Text for analysis:

▬▬▬

Jamie Chen had never thought much about food production until her mom was diagnosed with ovarian cancer.
Her mom's doctor recommended organic foods, something Jamie had never heard of. Following doctor's orders, the family went to Whole Foods, but the prices were astronomical compared with the price tags at the local Chinese markets where they usually shopped. She told us, "My dad saw the receipt and immediately said we should never go back."
With the family facing huge medical costs, it was just too expensive.
Eventually, the family found a cheaper, bulk organic place about 25 minutes away from them where they'd stock up on foods for Jamie's mom. It was trial and error for the whole family. She remembers her mom cooking "weird colored rice, which none of us really liked, so she would make two pots — one for her and a mix of white and brown rice for us."
The entire experience was an aha moment for Jamie that set the wheels turning. She started thinking about food and where it was produced.
Fresh produce can be expensive — even more so for anyone seeking organic foods, which can cost up to 47% more than the alternative.
If a family is already struggling to pay its bills, advice like Jamie's mom got from her doctor is just not feasible. Growing your own food can help, but many people don't have access to the resources and skills needed to garden.
So when Jamie heard about La Mesa Verde, she knew she had to get involved.
The gardening community La Mesa Verde empowers families by providing them with access to food and skills.
Their target group? Low-income families who want to eat better but can't afford to do so. Located in San Jose, California, La Mesa Verde is ready and willing to help — since their founding in 2009, they've built gardens for over 500 families and currently have 120 families actively participating in the program. Jamie is currently the manager at La Mesa Verde.
She told Upworthy, "I saw the immense potential that this community has for building power and making real change in the food system." So she jumped on board.
Through La Mesa Verde, families gain both the skills and knowledge necessary to grow vegetables — allowing them access to fresh, homegrown foods without putting their budgets at risk.
Over the course of a year, families are taught everything possible about growing vegetables and delicious ways to prepare them.
And while they join La Mesa Verde seeking fresh food options, they also find community. Jamie explains, "People help each other out. They go to each other’s houses to plant trees, they share seeds, they share recipes."
Many participants devote so much of themselves to the program and to this way of life that when the year ends, they aren't ready to leave La Mesa Verde behind.
Seeing the community they'd created, La Mesa Verde created a more advanced gardening program for members who waned to remain active beyond the first year. And those members refer their friends, neighbors, and family into the program. And as the community grows, so does its power.
While gardening lies at the core of La Mesa Verde, it's only just the beginning.
When Jamie's mom passed away, Jamie took over grocery shopping and cooking for her family. At the time, she wasn't thinking about activism or community building. She just wanted to heal, and to help her family to heal.
But after meeting with members of La Mesa Verde and hearing about their health struggles, their fight to heal their bodies after cancer diagnosis, and their inability to find affordable fresh produce in their traditional markets, Jamie saw how closely their experiences mimicked hers. She says,
"I see my mom in them, this soft but defiant commitment to having at least some power over what goes into our bodies that have already been damaged. I see hope, too, that we can try together to make real food that doesn't make us sick available to everyone. Cancer can make a family really lonely, so having [the La Mesa Verde] community becomes doubly important when we are sick."
A year ago, La Mesa Verde started a campaign to transform empty lots in San Jose into community gardens. In December 2015, their efforts were rewarded: The push to transform the empty lots was named the third legislative priority for 2016.
Members are organizing and finding out how and where they can effect the most change. And with the size of their community and the lives that they've changed, they'll be unstoppable.

▬▬▬

Source data:

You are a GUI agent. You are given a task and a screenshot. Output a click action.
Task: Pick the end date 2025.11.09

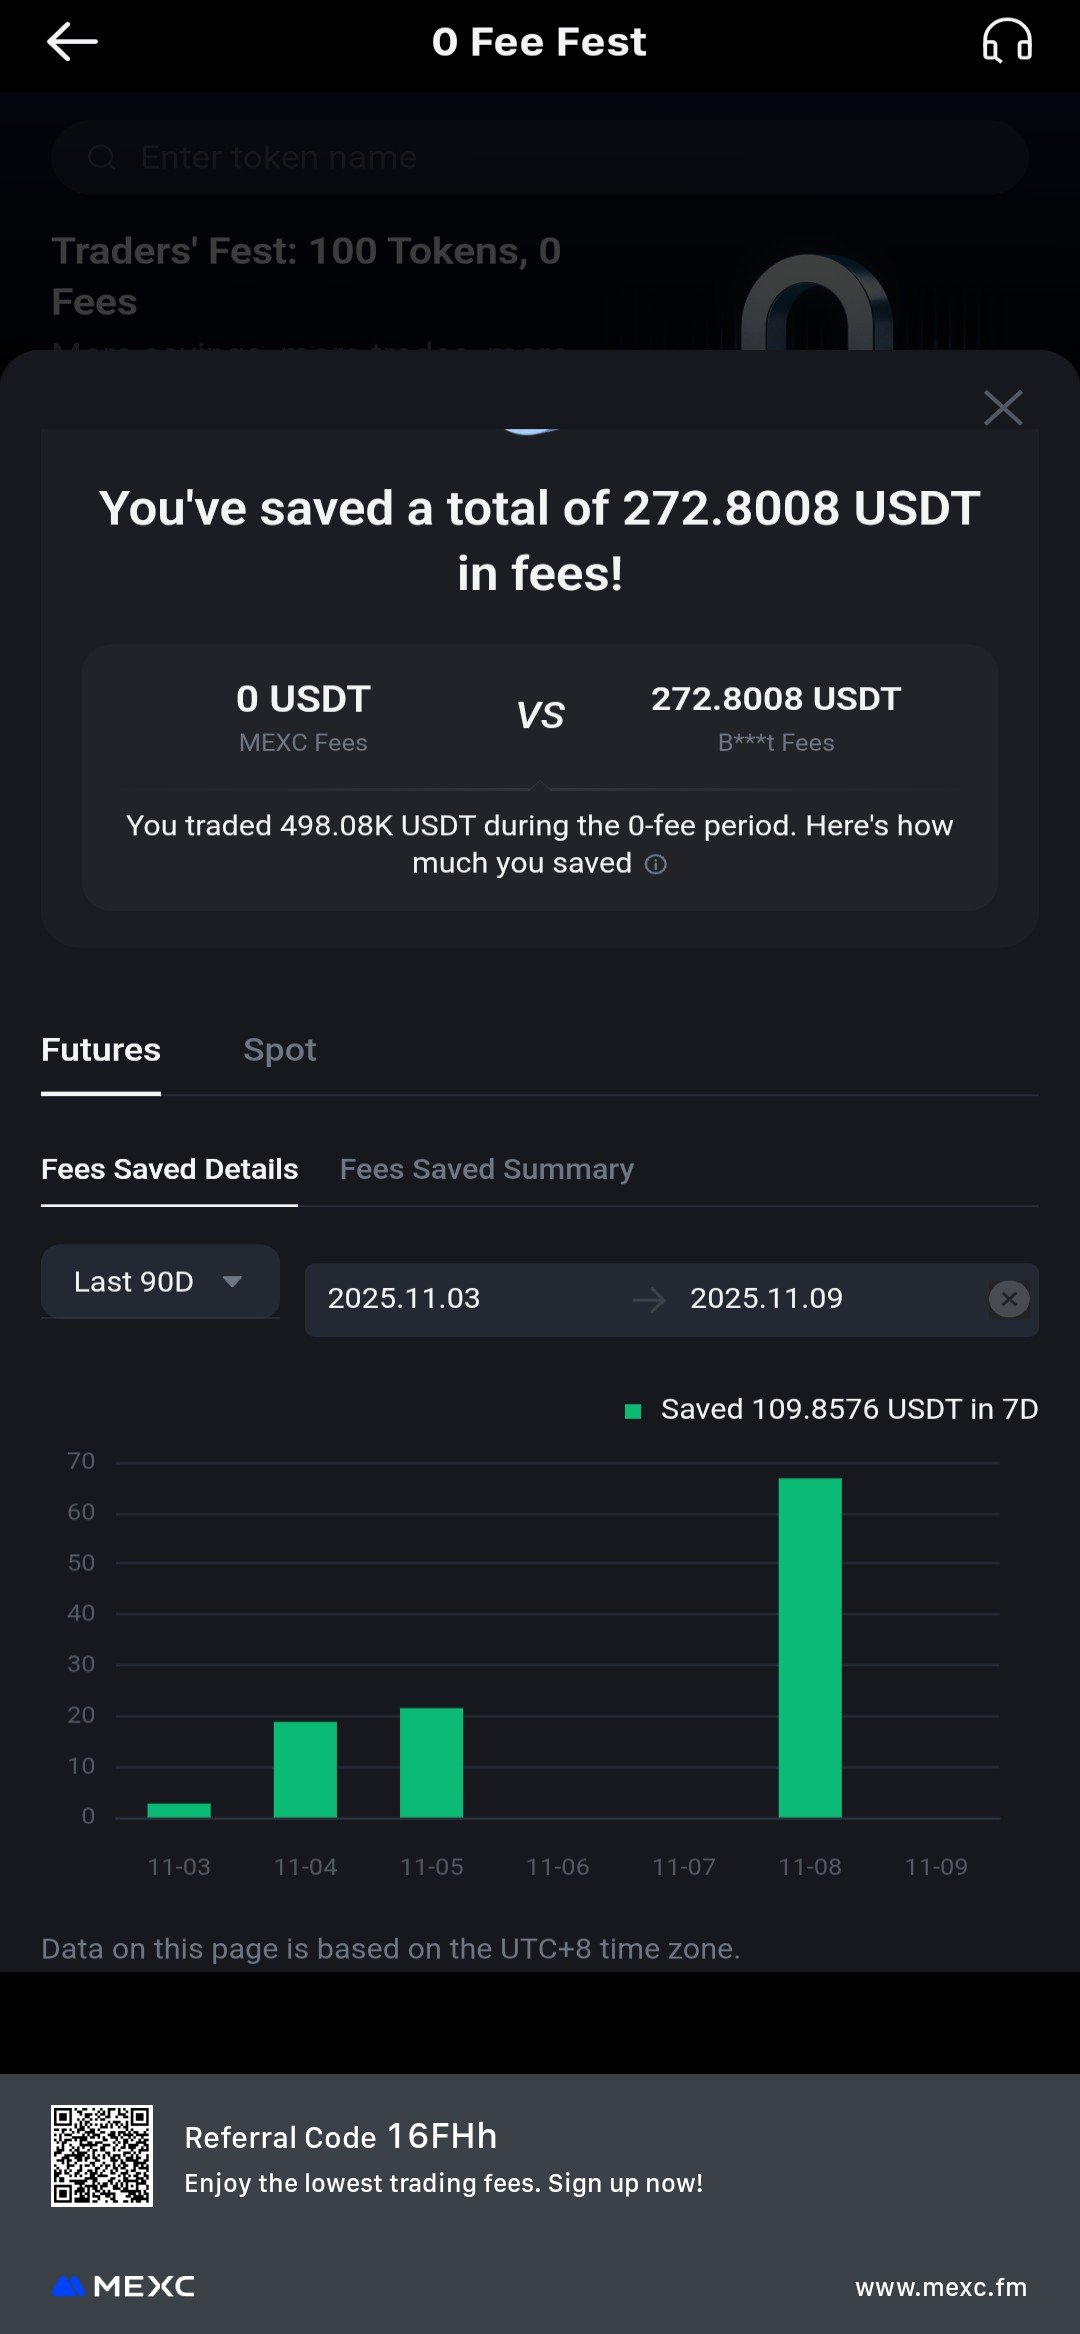[766, 1299]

▬▬▬

Directions:
Answer these questions using the text about La Mesa Verde:
1. In what city is La Mesa Verde located, and in what year was it founded?
2. How much more than the alternative can organic foods cost?
3. What was the push to transform empty lots in San Jose named in December 2015?

Answer below:
1. San Jose, California, founded in 2009.
2. Up to 47% more.
3. The third legislative priority for 2016.